Era giugno 2009, con Pippo Civati e Debora Serracchiani andammo a dare una mano a Matteo Renzi che si candidava a sindaco di Firenze. Scendendo dal palco mi fermò un signore chiedendomi se fossi contento per aver fatto da battistrada, con la mia partecipazione alle primarie, a una generazione come quella così ben rappresentata dai miei tre amici e compagni di viaggio.
Senza neanche pensarci su, risposi a quel signore che in effetti mi sentivo un po’ come Jesse Jackson, il primo nero a correre per la Casa Bianca.

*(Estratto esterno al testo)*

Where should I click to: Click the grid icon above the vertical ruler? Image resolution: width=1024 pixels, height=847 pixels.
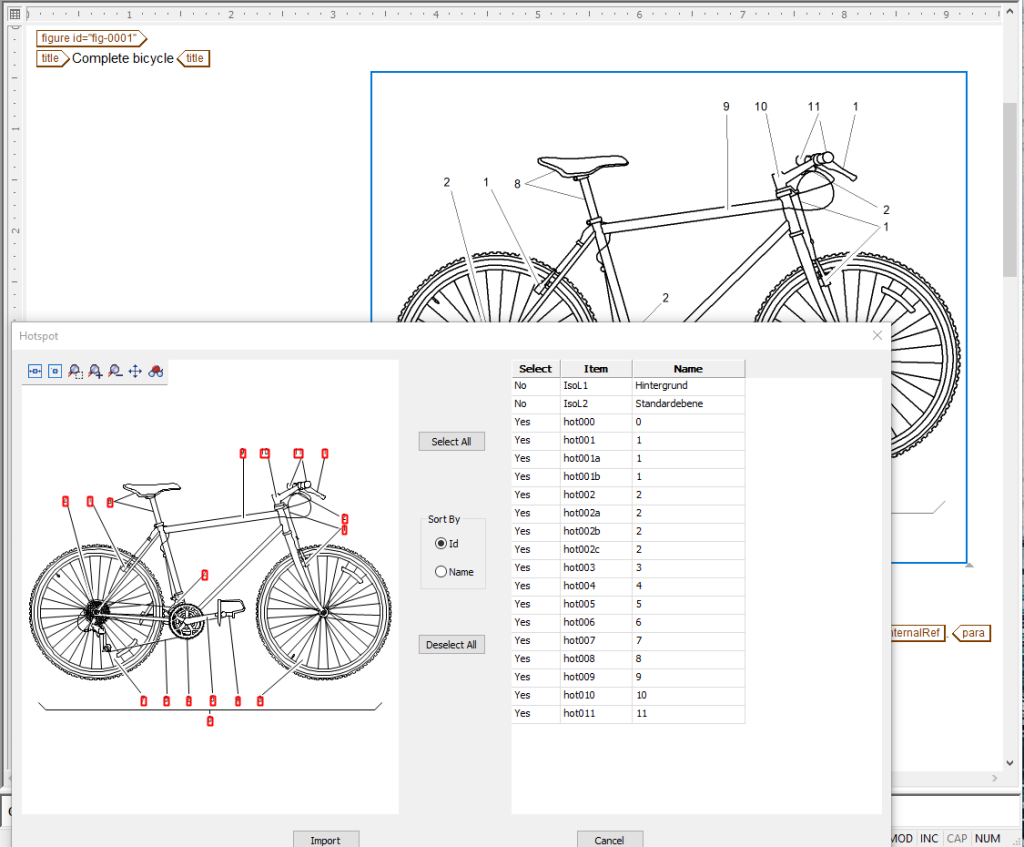click(x=14, y=13)
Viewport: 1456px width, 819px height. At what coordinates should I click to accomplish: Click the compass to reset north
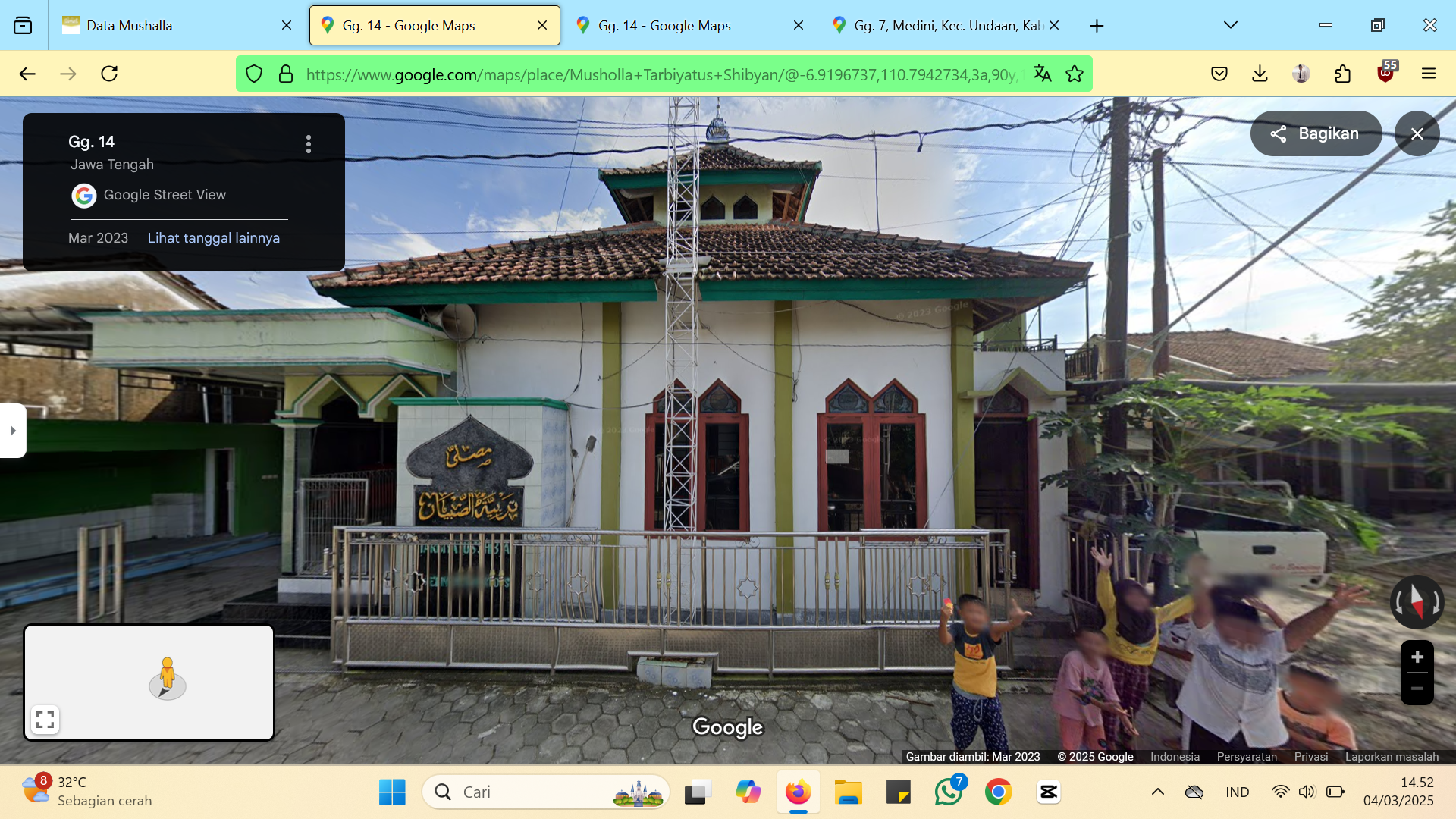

Il candidato il cui ruolo è soprattutto quello di aprire alla possibilità che qualcosa di nuovo e rivoluzionario – un Barack Obama – accada.
Oggi che nella foto qui sotto potete vedere con me coloro che potrebbero realisticamente diventare il nuovo presidente del Consiglio e i nuovi presidenti delle Regioni Lombardia e Friuli Venezia Giulia, mi viene da dire che un’Italia così mi renderebbe molto ottimista e molto orgoglioso.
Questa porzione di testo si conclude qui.